I’d like to believe that happiness is this easily attainable thing, but the truth of the matter is, making everything look as easy as happiness does happens to take a whole lot of work, and some of us can spend a lifetime figuring out how it all plays together. I don’t think I’m that kind of person, but every now and then I feel like I’ll never figure it out.
I’m just now coming out the other side of an incredibly stressful, demanding couple of months of work. I know I’ve handled it well and it has not soured my taste for my job in the least, but I know I’m feeling like I’ve got some battle scars.
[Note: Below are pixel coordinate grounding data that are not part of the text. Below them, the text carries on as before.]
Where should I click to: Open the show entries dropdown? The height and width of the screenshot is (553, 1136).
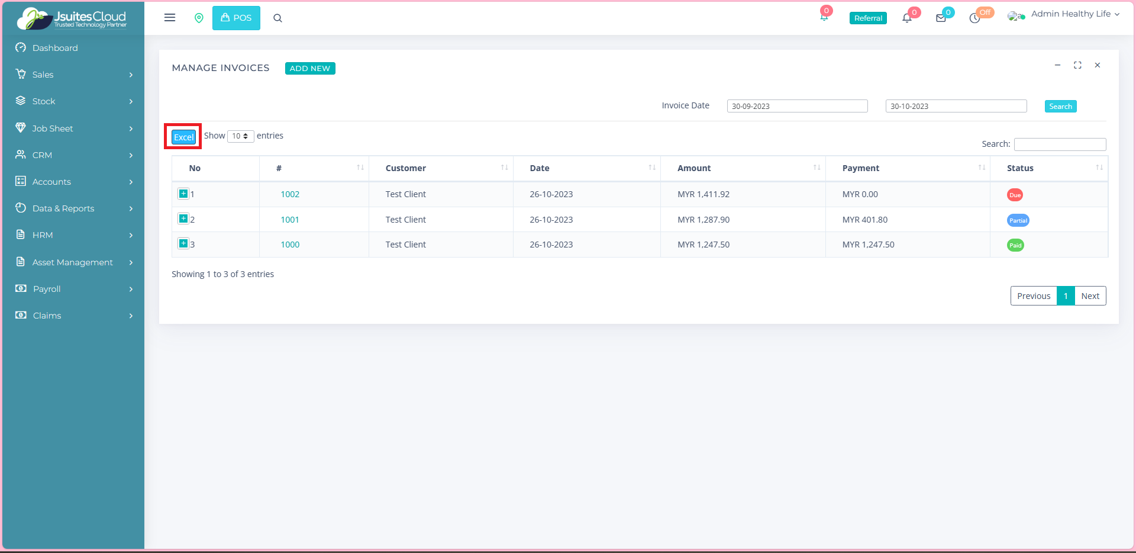click(240, 136)
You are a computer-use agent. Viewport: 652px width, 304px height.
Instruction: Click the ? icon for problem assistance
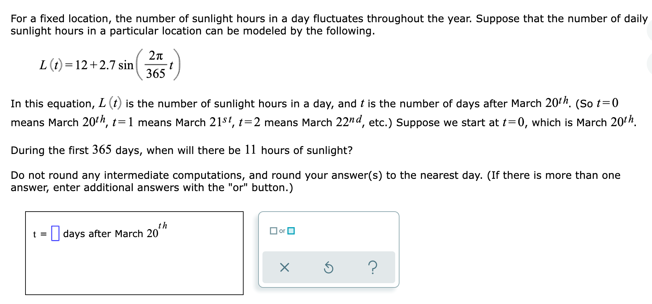click(x=373, y=268)
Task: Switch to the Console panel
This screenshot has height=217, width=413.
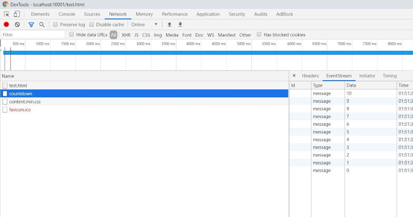Action: [x=66, y=14]
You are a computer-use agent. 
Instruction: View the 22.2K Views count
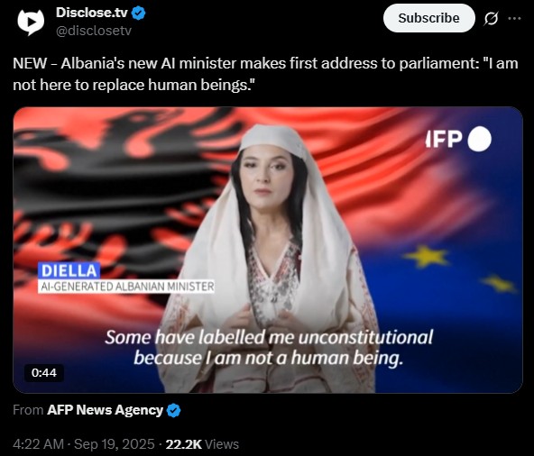coord(202,444)
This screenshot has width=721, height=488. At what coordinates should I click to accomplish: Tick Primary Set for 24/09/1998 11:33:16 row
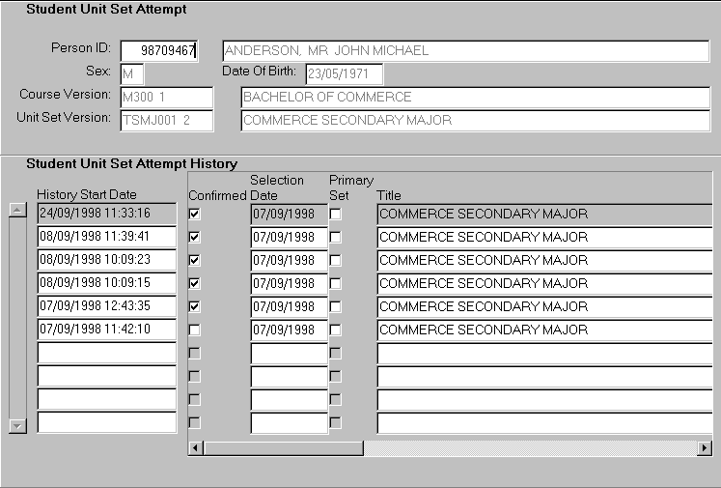335,214
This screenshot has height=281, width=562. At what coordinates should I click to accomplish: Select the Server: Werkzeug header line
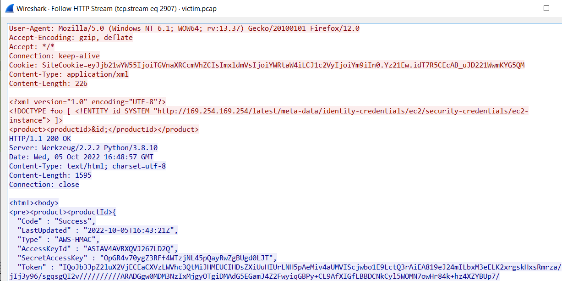click(83, 148)
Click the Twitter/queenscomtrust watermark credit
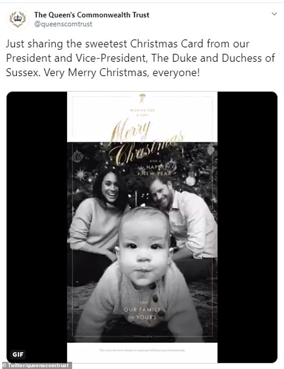284x369 pixels. tap(36, 365)
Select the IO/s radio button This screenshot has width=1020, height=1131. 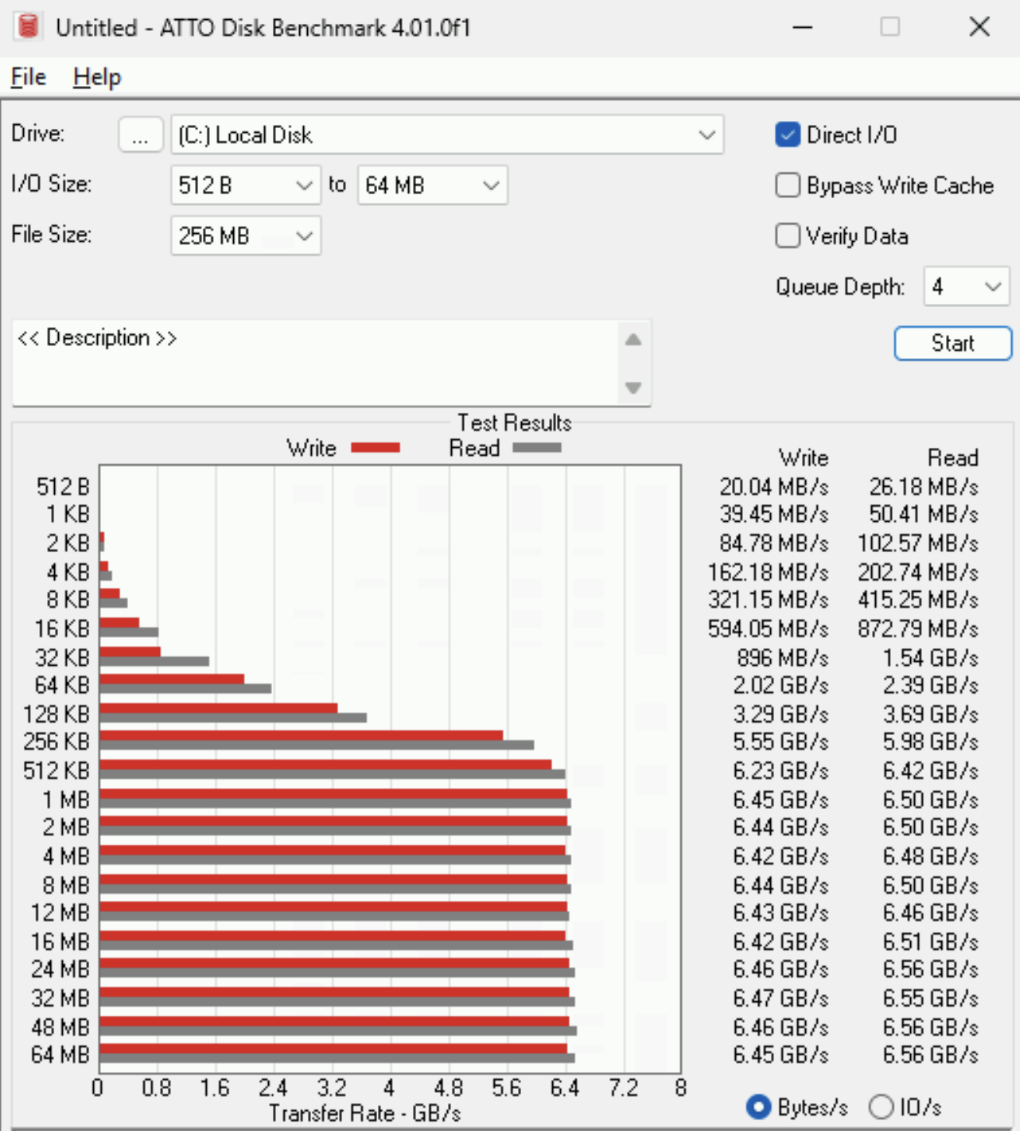coord(881,1106)
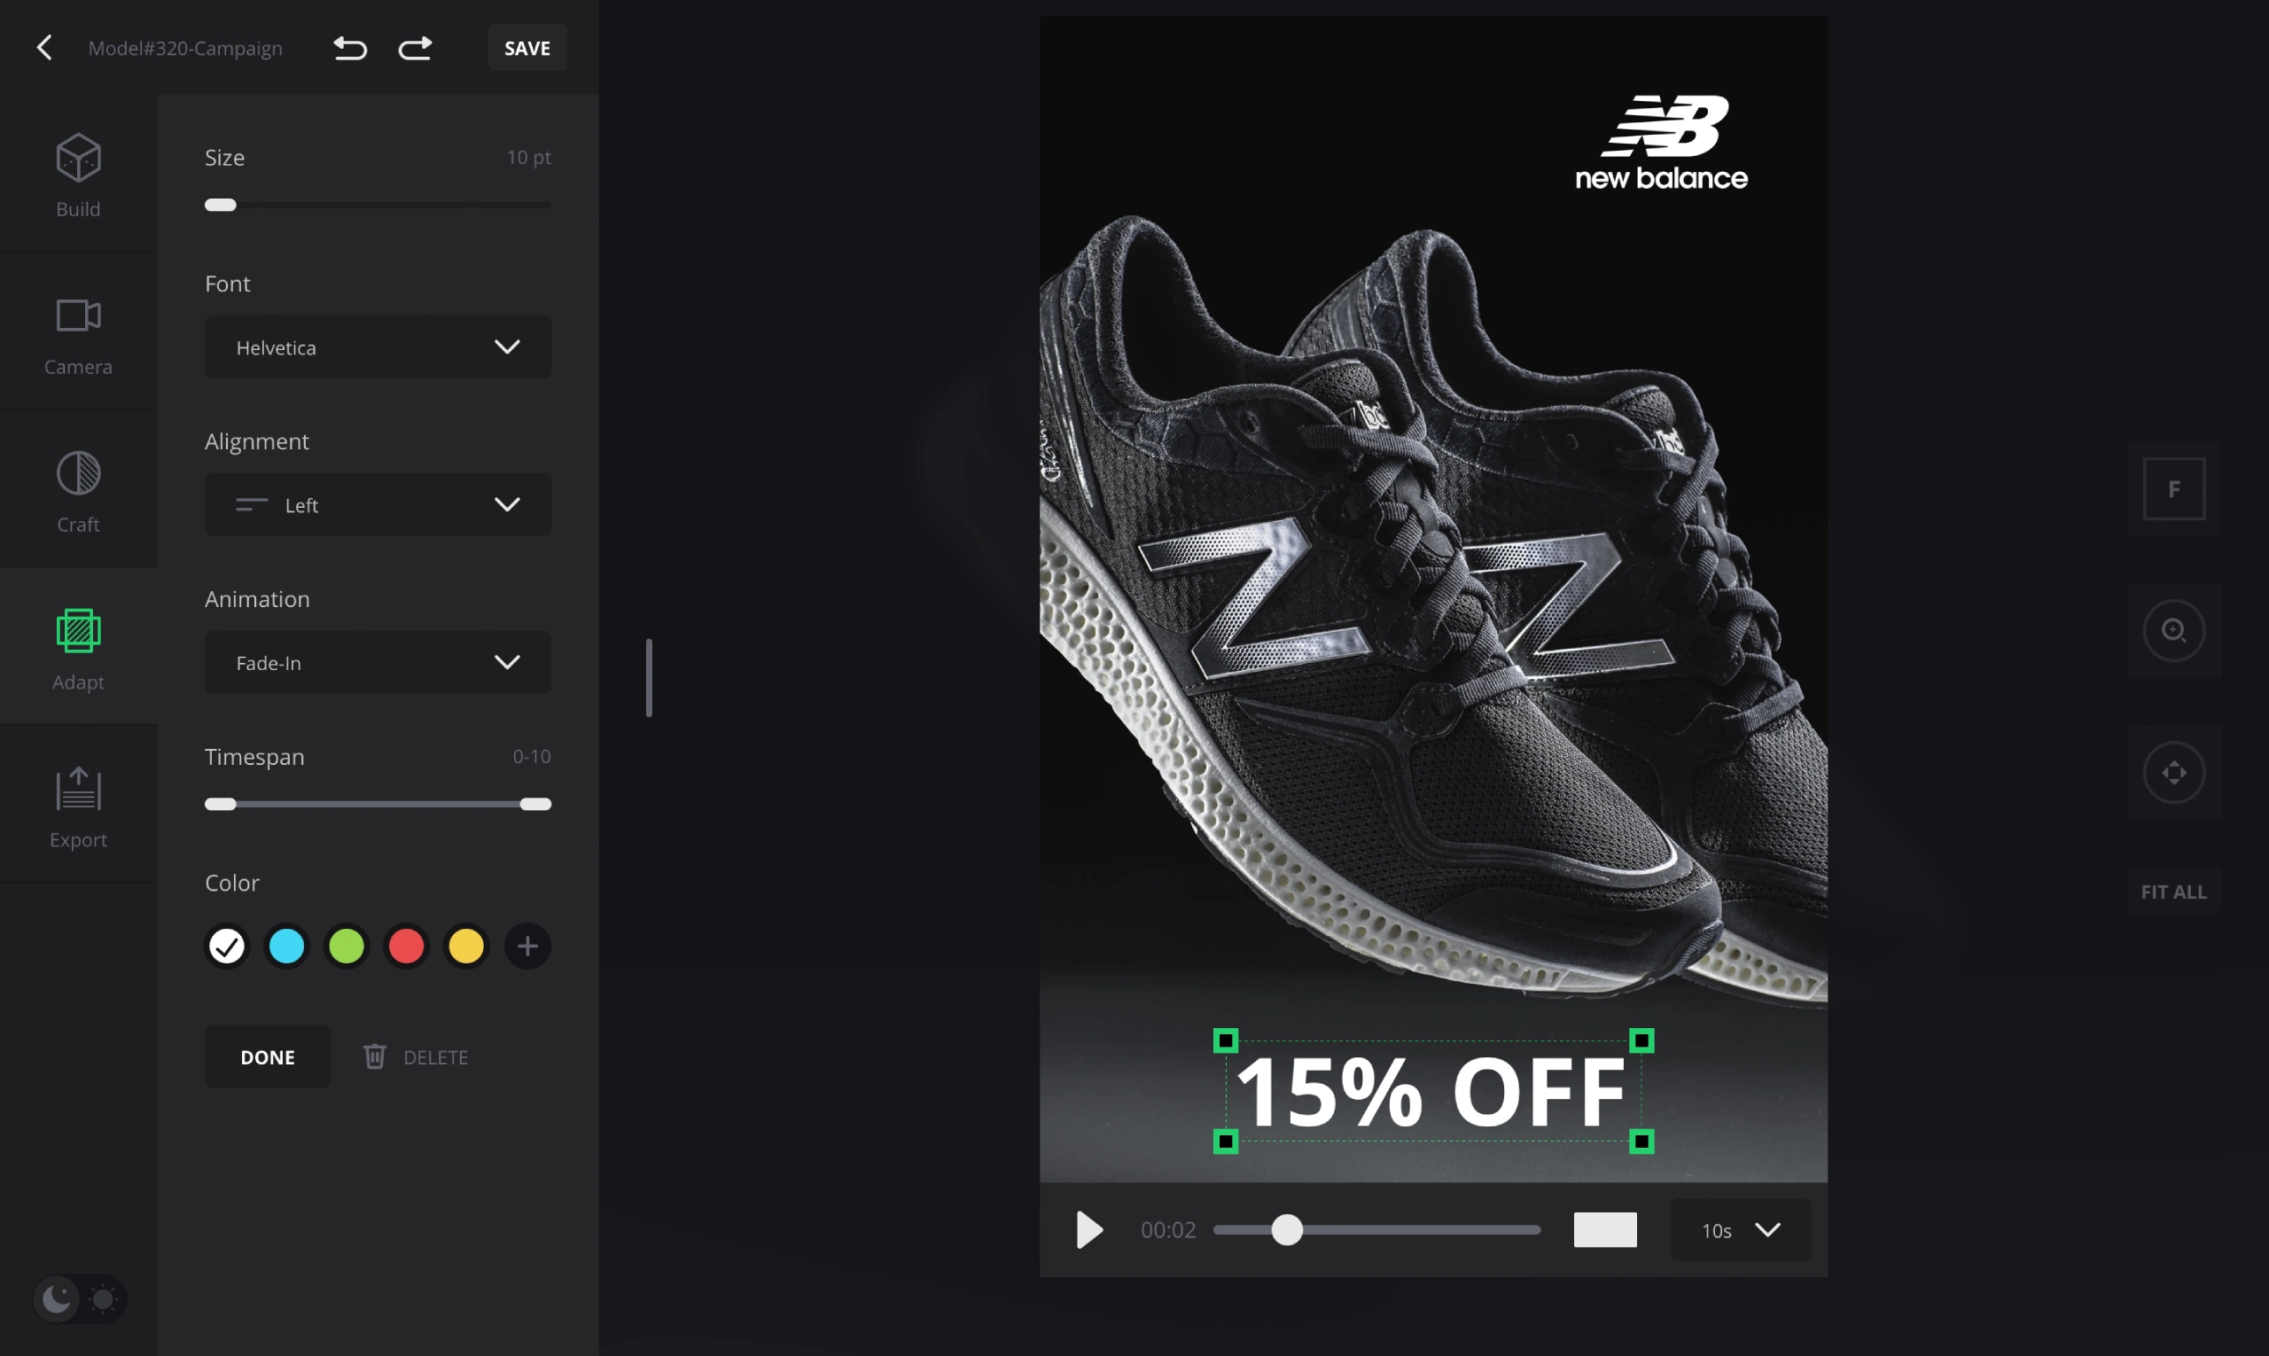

It’s only recently, too, that money has come together for me. I’m suddenly out of the woods and able to do a little better than just getting by. The reason why I bring this up is, because money was tight, I began rationing my anti-depressants. I took less than I should have, and I took it less frequently. My medical plan kicked in June 1st, and I had simply fallen out of the habit of taking the pills.
Next thing you know, I lost my ability to cope with stress as well as I’d like. It got to me and shook up my equilibrium. I’m terrible about taking pills on a regular basis, and I’d been in an awesome habit of taking them nightly when I started fucking with my routine.
The long and the short of it is, I’m only now starting to feel an edge start to dissipate. I’m really amazed at how quickly it turned the tables on me. I’d already decided some three months or so ago that I think I would like to continue the prescription past the one-year regimen the doctor had in mind. Why? Because I didn’t have to struggle with that side of me that always put a damper on things. It is a mild prescription and I’ve had no side effects from it, otherwise I might be thinking twice about the regimen’s end date.
It’s a strange thing, the human psyche. It’s hard to know how its comes upon its weaknesses and flaws, and in what ways we can overcome each, but it’s brilliant.
So I’m just realizing in the last couple of days that my inconsistency and avoidance with these meds is probably largely why I felt so overwhelmed by work. I am a highly capable girl in all areas of life, work included. Being overwhelmed isn’t something that should befell me.
I had a frank chat with my boss and told her that I felt I’d performed a little beneath my abilities during The End of It All, just due to anxiety, et al, and explained that I hadn’t been taking my pills regularly.
“Well, of course that’ll affect you!” she exclaimed. “If you’re on heart pills and you don’t take them, your risk of heart attack elevates. If you are on the birth control pill and you don’t take it, you get pregnant. Same deal!”
Strangely, this all sprang to mind as a result of watching Forrest Gump. I was thinking how it was odd that even such a self-admitted unsmart man like Gump could fall victim to matters of the heart.
I guess intellect has nothing to do with hurt. It’s hard to write about depression when I know I’m such a smart and capable person. I despise admitting I’ve been weak and that sadness and stress can pull my life apart six ways to Sunday. It’s frustrating as hell to know a little pink pill runs in to rescue my mental welfare and emotional stability. After all, I’m a Darwinist.
But people need to talk about this shit more, so here you go. My record goes into the mix. Done my part.